Category: quickPost/Pix

side notes

  • Henry Jonathan Coleman, Jr and Harriet Elizabeth Porter

    Private Henry Jonathan Coleman, Jr was one of at least 8 Coleman brothers in Company B of the 17th South Carolina Infantry during the war. Four of them did not survive it.

    Henry was wounded at Turner’s Gap on South Mountain in September 1862 but did survive the war, and he married Harriet Elizabeth Porter in 1866. They had 6 children. Their undated photographs here were shared by Angela Christine Saunders, online in the Family Search database.

  • Military execution

    At the end of his life Henry Jerome, known as Pete, was “a man of mature years, short in stature, and of quiet demeanor.”

    He was born and raised in Connecticut, but married a South Carolina woman, had three children with her, and lived in South Carolina before the war. He enlisted as a Private in Company A of the 17th South Carolina Infantry in November 1861 and was wounded at 2nd Manassas in August 1862. He was in action at Turner’s Gap on South Mountain, MD on 14 September, but was listed as a deserter on the 18th.

    In December 1863 he returned to his Company from his second time being absent without leave and he was executed for desertion in May 1864. The clipping [pdf] above is from the Edgeville Advertiser of 11 May 1864, online from the Library of Congress.

  • Stunned and burned in face by explosion of a shell

    At the end of his after-action Report, above, Captain W.T. Poague listed the wounds the men of his battery suffered at Sharpsburg in September 1862. “I cannot avoid entertaining a feeling of pride in having the command of such men,” wrote Captain Pogue.

    Last on the list is the man pictured here, Private William Henry Effinger, whose injury is described in the title of this post.

    This handwritten original of Poague’s report and accompanying casualty list are from Confederate States Army Casualty Lists and Narrative Reports in Record Group 19, National Archives, online from fold3. Effinger and the other men listed have pages on AotW.

    Private Effinger’s 1857 picture is an etching after a photograph in the Dickinson College Archives.

  • List of the killed, wounded, and missing …

    The last man on Colonel Edwards‘ casualty list for the 13th South Carolina Infantry (above) is not-yet 19 year old Private Jeremiah Wynn Morgan. He survived wounds at Sharpsburg and Gettysburg to go home, get married, and have 7 children, but he died young at age 34 in 1874.

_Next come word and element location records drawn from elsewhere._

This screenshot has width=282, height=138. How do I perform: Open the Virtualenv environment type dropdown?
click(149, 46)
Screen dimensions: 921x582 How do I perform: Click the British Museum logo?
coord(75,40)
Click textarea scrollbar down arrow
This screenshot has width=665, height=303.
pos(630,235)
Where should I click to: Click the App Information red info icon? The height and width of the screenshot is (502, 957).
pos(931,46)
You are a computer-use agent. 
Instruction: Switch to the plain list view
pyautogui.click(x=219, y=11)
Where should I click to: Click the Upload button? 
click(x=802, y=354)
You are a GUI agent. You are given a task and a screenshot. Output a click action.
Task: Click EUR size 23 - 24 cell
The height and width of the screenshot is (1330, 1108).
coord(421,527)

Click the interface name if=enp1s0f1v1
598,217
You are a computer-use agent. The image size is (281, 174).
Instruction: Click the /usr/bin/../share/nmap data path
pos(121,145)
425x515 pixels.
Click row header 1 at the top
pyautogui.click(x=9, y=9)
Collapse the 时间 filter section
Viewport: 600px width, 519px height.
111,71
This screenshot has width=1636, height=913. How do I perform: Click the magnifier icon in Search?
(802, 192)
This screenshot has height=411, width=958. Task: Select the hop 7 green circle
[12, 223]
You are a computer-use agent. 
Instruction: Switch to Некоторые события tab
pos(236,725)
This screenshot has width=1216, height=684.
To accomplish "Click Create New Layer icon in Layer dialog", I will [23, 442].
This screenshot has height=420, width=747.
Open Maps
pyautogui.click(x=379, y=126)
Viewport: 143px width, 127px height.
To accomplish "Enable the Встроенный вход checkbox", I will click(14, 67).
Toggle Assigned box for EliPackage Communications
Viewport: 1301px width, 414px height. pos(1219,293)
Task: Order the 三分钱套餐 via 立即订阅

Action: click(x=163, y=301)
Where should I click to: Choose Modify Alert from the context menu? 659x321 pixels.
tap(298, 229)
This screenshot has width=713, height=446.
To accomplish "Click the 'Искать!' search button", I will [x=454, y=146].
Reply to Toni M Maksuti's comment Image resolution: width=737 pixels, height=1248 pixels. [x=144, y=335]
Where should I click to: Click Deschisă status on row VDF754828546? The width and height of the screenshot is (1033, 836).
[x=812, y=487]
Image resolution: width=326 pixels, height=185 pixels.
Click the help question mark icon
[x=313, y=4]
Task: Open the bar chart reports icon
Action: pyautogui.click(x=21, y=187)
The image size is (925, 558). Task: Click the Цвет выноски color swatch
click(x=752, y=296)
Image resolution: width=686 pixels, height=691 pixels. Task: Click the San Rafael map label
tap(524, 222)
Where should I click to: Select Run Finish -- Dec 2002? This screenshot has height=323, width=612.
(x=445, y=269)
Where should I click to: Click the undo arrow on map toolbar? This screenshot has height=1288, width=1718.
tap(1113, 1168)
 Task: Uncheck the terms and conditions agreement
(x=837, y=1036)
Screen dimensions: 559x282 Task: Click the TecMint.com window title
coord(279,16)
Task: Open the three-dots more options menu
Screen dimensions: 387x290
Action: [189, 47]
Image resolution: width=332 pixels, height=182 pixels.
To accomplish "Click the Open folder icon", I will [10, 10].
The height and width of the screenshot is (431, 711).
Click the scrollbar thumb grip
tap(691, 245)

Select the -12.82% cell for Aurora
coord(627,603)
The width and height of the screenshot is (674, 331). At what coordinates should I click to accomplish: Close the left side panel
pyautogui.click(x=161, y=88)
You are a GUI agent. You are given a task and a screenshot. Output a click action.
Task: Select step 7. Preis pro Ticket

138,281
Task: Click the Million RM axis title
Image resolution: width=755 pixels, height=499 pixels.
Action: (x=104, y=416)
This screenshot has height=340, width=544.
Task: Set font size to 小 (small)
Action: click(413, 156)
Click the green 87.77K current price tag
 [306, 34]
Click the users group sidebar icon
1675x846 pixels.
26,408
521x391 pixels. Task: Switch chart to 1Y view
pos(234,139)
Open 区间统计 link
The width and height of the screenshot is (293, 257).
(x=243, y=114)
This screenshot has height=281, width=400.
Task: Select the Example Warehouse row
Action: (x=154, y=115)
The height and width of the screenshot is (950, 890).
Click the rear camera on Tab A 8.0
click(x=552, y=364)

    The only man in the regiment killed outright at Sharpsburg on 17 September 1862 was Private William B Quinn of Company I, a 38 year old farmer from Spartanburg.

    This list is among Confederate States Army Casualty Lists and Narrative Reports in Record Group 19, National Archives, online from fold3. Each of the men on it have a page on AotW.

  • CSA Casualty List, 23rd South Carolina Infantry

    My current priority is to dig deeper to find soldiers killed on the Maryland Campaign of 1862 that I have missed in previous research.

    At the moment I’m using Confederate States Army Casualty Lists and Narrative Reports (RG 109, NARA), in particular a list of the casualties in the 23rd South Carolina Infantry at Manasssas, South Mountain, and Sharpsburg in August and September 1862. A portion above. It may have been written by Captain S.A. Durham of Company H, who led the regiment early in the Campaign, (or his Adjutant) to accompany his after-action Reports of 16 October 1862.

    I’m just getting started but I am already sorry to find young Private Newell N Hargrove on it. He was just 17 when he was killed at Sharpsburg on 17 September 1862.